Figure 1.
Acylphosphatases use an invariant arginine residue to catalyze the hydrolysis of its substrates.
(A) The transition state of the enzyme-catalyzed hydrolysis of acylphosphate. (B) Schematic representation of the thermophilic PhAcP. The substrate acylphosphate was modeled to the active-site cradle, P-loop, by docking and molecular modeling [14]. The role of the active-site arginine residue (Arg-20) is to stabilize the negative charges in the transition state. In the structures of all thermophilic acylphosphatases determined to date, the active-site arginine residue forms a salt-bridge with the C-terminal carboxyl group.
Figure 2.
The salt-bridge restraining the active-site arginine residue resulted in a stronger temperature dependency of the acylphosphatase activity.
(A) The active-site salt-bridge (orange dotted line) between the guanido group of Arg-20 and the C-terminal carboxyl group of Gly-91 in PhWT (in yellow) is removed in PhG91A (in green). (B) Replacing the C-terminal residue of HuAcP with a glycine residue facilitates the formation of the active-site salt-bridge (orange dotted line) in HuG99 (in yellow). Such salt-bridge is absent in the pseudo-wild-type HuA99 (in green). (C) The Arrhenius plots for PhWT (open circle), PhG91A (open square), HuG99 (filled circle), and HuA99 (filled square). The data showed that the salt-bridge bearing acylphosphatases (PhWT and HuG99, solid line) had a steeper slope than the variants (PhG91A and HuA99, dotted line) lacking the salt-bridge.
Table 1.
Kinetics parameters of acylphosphatases with and without the active-site salt-bridge.
Figure 3.
Removal of the active-site salt-bridge decreases both activation enthalpy and entropy.
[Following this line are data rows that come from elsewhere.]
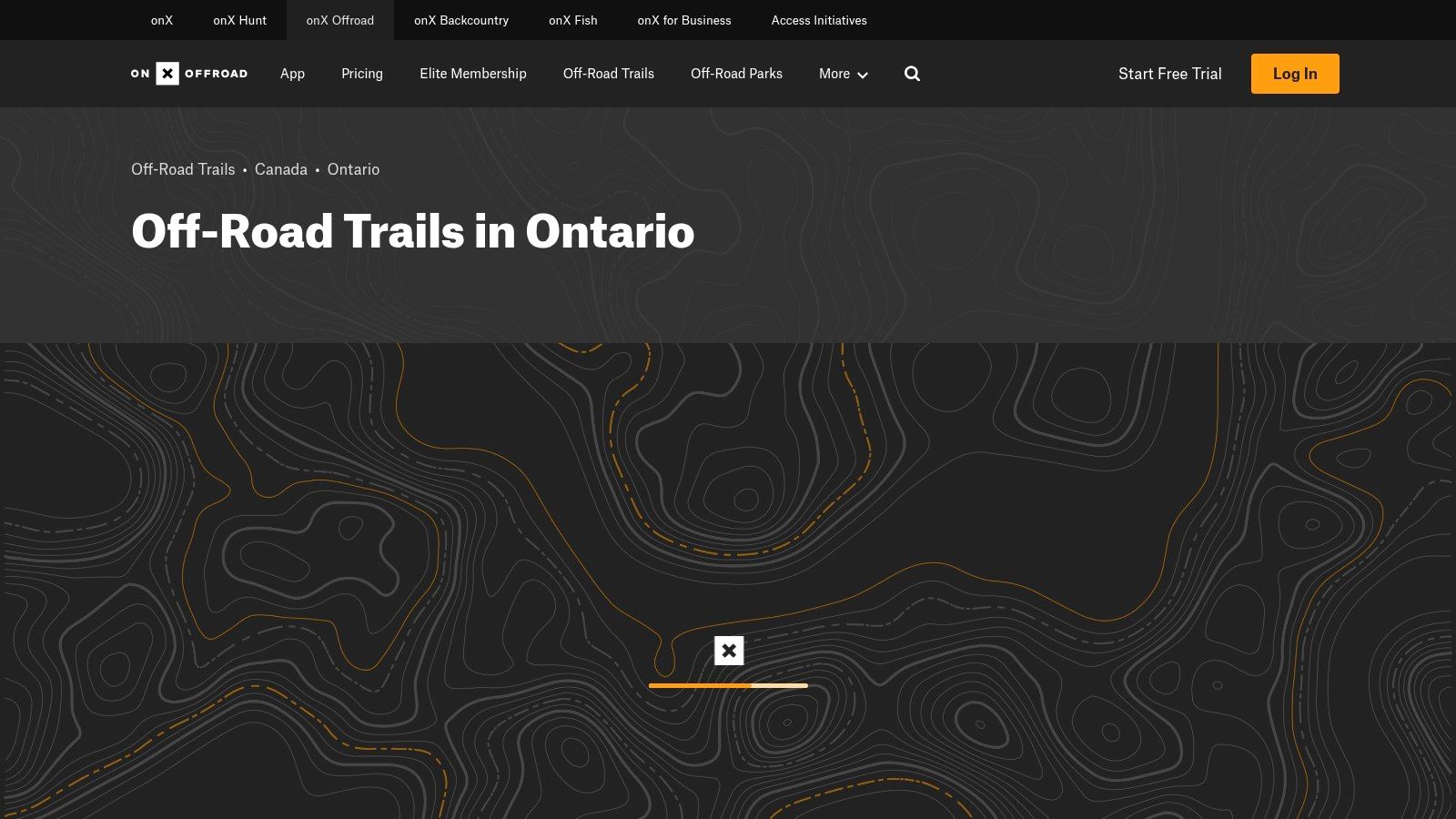Click the Canada breadcrumb link

280,169
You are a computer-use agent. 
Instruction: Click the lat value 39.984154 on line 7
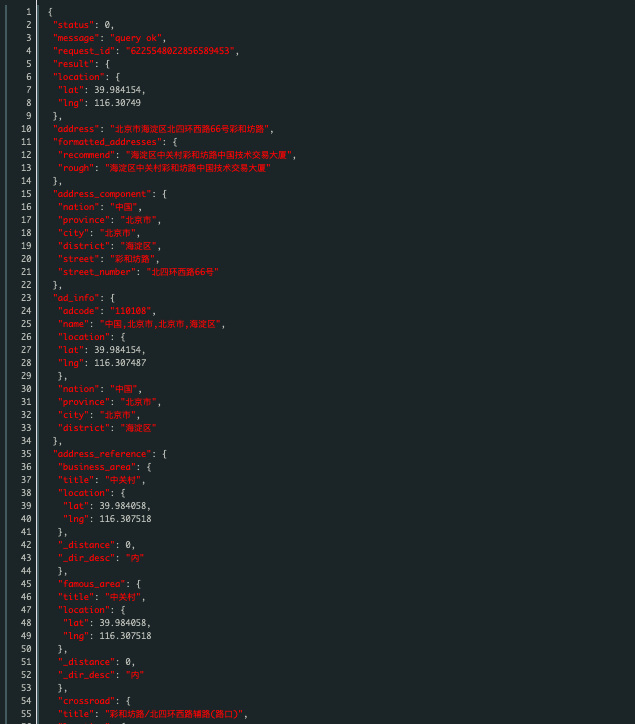(x=118, y=90)
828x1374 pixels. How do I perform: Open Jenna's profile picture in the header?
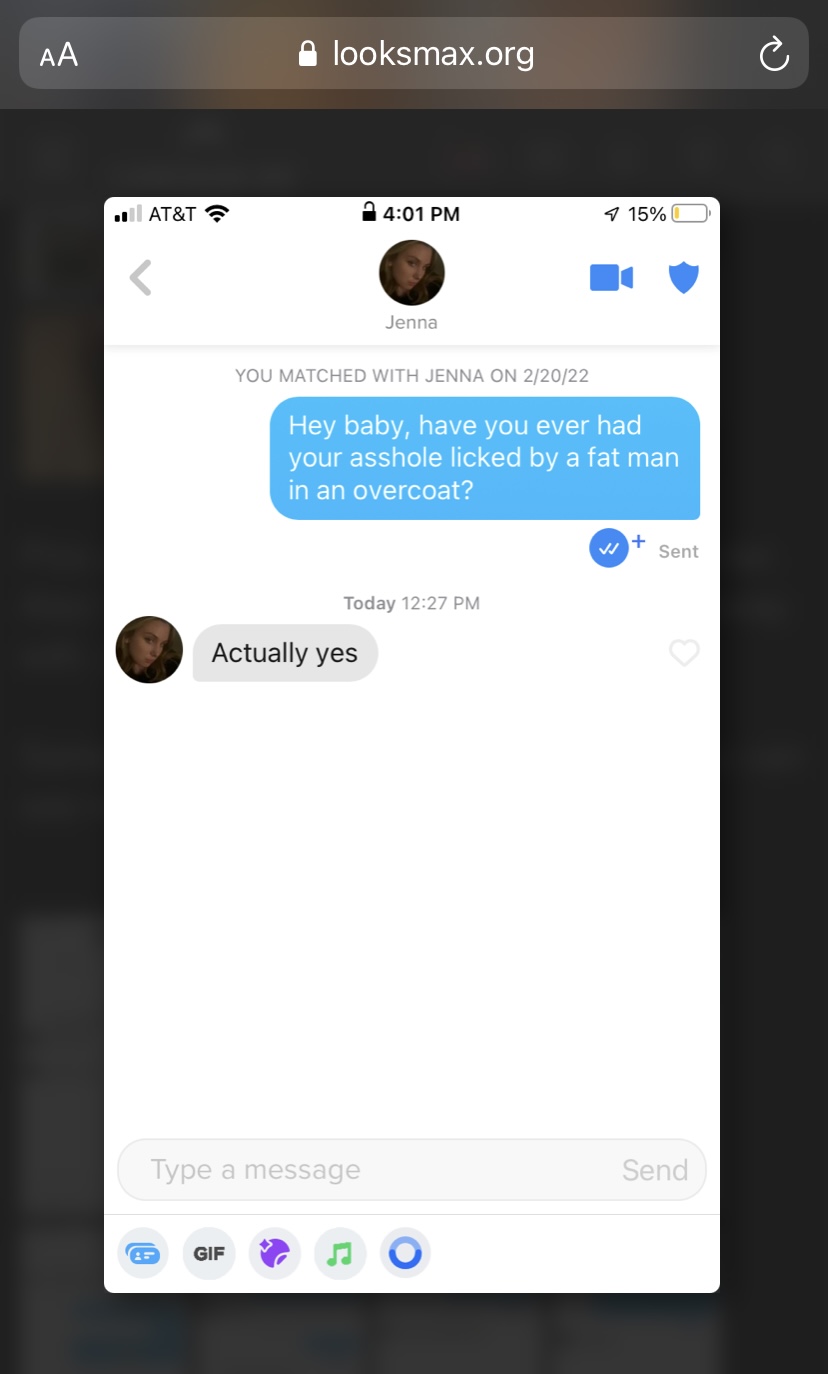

Changes in activation free energy (ΔΔG#, open circles, solid lines), activation enthalpy (ΔΔH#, dotted lines), and activation entropy (TΔΔS#, open diamond, solid lines) upon removal of the active-site salt-bridge were calculated as described in Table 1. As shown, removal of the salt-bridge leads to large negative values of both ΔΔH# and TΔΔS#, while the effect on activation free energy at ∼298 K was minimal due to enthalpy-entropy compensation.
Table 2.
Thermodynamics parameters for binding of substrate-analogue determined by isothermal titration calorimetry.
Figure 4.
The active-site salt-bridge restricts the side-chain conformational freedom of the active-site arginine residue.
The local flexibility of the active-site arginine residue (Arg-20 in PhWT and PhG91A or Arg-23 in HuG99 and HuA99) was examined by MD simulations. For acylphosphatases with the salt-bridge (PhWT and HuG99), the χ1, χ2, χ3, and χ4 dihedral angles of the arginine residue were confined to the values of ∼300°, ∼180°, ∼300°, and ∼180°, respectively. In other words, the side-chain of the arginine residue populates mainly in the mtm180° rotamer. According to the convention of Lovell et al. [18], “p,” “t,” and “m” refers to dihedral angles of 60°, 180°, and 300°, respectively. For acylphosphatases without the salt-bridge (PhG91A and HuA99), transitions from the mtm180° to other rotamer conformations (ptt180°, ttp180°, and mtt180°) were evident.
Figure 5.
The active-site arginine residue of acylphosphatase adopts the mtm180° rotamer conformation for catalysis.
The model of enzyme-transition-state complex was derived from the model of enzyme-substrate complex [14] by orientating the phosphorus atom towards the water molecule. Hydrogen bonds and salt-bridges are denoted by orange dotted lines. According to the proposed model, the guanido group of Arg-20 can form charge-charge interactions to stabilize the transition-state when the residue adopts the mtm180° rotamer conformation. For the mtt180°, ttp180°, and ptt180° rotamer conformations, the guanido group is too far away to form any favorable interactions with the transition state.